I just bought a non-running 1987 300tdt with 143k. The guy/mechanic that sold it to me said that there IS fuel coming out of the lift pump (he replaced it), but nothing coming out of the injection lines to the injectors - I've read a bunch of threads about it and different ideas to diagnose it or fix it. He didn't seem to know too much about diesels and was going to part out the car!! I hope I can get it running,..... and it does run, shift, brake, etc

Attached is a picture from earlier this week when I got her home. It was a several hundred mile trip each way.....I hope it was worth it. I bought it for $1500 and will soon know if i paid too much, or was a decent price. I spent more on toll roads (4 axle) than I did motel and diesel (all the way on veg oil in the Excursion)
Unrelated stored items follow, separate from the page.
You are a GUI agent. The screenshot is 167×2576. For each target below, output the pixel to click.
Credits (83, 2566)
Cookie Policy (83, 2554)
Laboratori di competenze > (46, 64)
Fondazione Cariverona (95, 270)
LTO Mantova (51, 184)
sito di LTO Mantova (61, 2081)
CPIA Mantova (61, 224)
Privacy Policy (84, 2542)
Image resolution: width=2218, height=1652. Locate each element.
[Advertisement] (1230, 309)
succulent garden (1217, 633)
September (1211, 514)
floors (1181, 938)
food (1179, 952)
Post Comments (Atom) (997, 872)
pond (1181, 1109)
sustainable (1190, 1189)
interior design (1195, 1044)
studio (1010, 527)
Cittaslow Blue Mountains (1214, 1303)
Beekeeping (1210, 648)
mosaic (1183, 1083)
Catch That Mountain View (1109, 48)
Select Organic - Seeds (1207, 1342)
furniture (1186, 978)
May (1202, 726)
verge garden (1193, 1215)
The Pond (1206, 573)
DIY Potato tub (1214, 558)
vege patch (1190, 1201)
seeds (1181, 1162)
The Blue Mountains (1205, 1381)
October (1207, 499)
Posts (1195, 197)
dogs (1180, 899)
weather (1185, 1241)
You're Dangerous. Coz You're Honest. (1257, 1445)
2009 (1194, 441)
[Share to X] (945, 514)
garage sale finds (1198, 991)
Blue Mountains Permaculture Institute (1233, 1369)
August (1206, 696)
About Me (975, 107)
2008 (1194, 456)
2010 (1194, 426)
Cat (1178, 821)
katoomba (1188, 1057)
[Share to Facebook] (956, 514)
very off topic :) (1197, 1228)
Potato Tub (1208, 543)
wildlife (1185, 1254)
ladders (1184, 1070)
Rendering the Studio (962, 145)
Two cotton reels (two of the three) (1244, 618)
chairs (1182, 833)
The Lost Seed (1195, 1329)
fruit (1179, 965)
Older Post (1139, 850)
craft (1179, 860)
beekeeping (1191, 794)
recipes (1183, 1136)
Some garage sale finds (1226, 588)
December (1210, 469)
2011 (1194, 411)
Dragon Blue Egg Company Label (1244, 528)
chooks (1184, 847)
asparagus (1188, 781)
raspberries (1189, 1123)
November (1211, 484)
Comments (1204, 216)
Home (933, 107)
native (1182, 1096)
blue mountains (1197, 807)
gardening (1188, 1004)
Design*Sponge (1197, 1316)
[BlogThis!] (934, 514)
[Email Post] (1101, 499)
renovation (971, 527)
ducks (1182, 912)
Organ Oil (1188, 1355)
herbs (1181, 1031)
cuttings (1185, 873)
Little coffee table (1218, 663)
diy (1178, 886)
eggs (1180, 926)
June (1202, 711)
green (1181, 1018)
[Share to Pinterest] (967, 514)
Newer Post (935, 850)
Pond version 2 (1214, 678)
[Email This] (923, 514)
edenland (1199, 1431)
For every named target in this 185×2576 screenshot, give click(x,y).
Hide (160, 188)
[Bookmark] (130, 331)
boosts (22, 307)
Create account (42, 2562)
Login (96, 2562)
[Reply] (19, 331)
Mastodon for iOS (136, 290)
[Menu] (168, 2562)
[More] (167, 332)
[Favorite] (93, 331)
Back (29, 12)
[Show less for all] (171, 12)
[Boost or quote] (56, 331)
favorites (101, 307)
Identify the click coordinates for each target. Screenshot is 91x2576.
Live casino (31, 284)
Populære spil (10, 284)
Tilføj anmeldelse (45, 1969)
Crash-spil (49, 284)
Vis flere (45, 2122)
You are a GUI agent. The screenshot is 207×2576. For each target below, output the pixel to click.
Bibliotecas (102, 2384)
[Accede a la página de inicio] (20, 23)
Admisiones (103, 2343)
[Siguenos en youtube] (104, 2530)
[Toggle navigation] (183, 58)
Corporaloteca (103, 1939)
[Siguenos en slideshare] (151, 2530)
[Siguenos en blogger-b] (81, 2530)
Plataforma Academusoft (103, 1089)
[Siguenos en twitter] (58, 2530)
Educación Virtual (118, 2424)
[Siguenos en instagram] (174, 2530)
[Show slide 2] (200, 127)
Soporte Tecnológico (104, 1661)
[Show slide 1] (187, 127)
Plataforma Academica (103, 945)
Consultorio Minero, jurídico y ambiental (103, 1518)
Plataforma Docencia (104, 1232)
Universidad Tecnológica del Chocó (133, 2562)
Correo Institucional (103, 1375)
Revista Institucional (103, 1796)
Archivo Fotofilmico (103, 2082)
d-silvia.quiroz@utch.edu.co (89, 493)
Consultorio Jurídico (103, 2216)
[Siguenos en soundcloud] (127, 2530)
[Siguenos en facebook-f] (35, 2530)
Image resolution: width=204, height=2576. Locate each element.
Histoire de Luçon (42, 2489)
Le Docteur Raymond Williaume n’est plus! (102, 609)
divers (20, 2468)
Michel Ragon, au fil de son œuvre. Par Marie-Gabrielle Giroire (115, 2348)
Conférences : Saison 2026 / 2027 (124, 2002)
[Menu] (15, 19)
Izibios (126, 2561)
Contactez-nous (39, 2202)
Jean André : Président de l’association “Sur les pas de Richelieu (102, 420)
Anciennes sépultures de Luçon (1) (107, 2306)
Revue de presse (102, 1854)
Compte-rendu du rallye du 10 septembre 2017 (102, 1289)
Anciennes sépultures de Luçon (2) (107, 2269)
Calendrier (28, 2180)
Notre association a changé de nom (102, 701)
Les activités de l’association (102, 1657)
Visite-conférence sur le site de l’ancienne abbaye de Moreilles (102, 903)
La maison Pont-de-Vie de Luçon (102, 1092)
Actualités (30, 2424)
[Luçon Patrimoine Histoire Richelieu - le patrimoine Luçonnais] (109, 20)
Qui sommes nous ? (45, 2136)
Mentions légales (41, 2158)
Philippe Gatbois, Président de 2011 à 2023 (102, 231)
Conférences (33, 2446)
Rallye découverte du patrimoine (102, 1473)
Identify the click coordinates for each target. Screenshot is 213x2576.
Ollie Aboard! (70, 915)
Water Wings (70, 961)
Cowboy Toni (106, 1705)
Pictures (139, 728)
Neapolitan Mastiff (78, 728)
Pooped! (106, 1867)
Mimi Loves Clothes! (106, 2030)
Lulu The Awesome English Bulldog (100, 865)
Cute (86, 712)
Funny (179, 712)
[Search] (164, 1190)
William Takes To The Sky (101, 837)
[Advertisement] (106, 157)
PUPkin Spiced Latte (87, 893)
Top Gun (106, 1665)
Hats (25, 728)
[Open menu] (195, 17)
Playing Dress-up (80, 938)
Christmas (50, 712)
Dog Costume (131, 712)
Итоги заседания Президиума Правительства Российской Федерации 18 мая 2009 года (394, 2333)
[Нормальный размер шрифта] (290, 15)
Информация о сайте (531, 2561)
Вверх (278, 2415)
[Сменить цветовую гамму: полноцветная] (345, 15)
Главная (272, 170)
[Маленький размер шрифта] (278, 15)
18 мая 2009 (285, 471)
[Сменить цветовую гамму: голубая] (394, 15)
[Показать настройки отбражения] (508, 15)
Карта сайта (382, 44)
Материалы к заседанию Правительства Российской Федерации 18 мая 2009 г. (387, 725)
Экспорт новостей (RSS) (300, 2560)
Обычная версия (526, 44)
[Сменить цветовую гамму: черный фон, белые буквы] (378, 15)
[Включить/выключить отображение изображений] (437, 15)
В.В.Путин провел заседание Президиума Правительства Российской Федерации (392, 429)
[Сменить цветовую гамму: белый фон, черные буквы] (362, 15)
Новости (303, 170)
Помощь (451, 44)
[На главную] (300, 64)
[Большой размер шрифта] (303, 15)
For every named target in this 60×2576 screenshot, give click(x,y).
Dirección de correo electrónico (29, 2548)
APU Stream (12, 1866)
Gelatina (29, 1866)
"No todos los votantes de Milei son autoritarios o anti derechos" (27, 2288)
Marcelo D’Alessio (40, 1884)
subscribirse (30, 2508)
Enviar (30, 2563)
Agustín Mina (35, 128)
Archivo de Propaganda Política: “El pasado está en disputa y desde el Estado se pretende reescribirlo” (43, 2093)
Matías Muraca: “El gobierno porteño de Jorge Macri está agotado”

I will be checking the return line for fuel flow first, bleeding air next, checking the banjo fuel return bolt after that (not sure if mine is the serviceable one) to check the spring length. Not sure where the vacuum lines to the shutoff valve is either to check?? pic of it??? Does my car have a primer bulb?

Worst case, I did find a good used IP for $200 that I bought the day before I bought the car. I hope I don't need it, but it is nice to have an extra.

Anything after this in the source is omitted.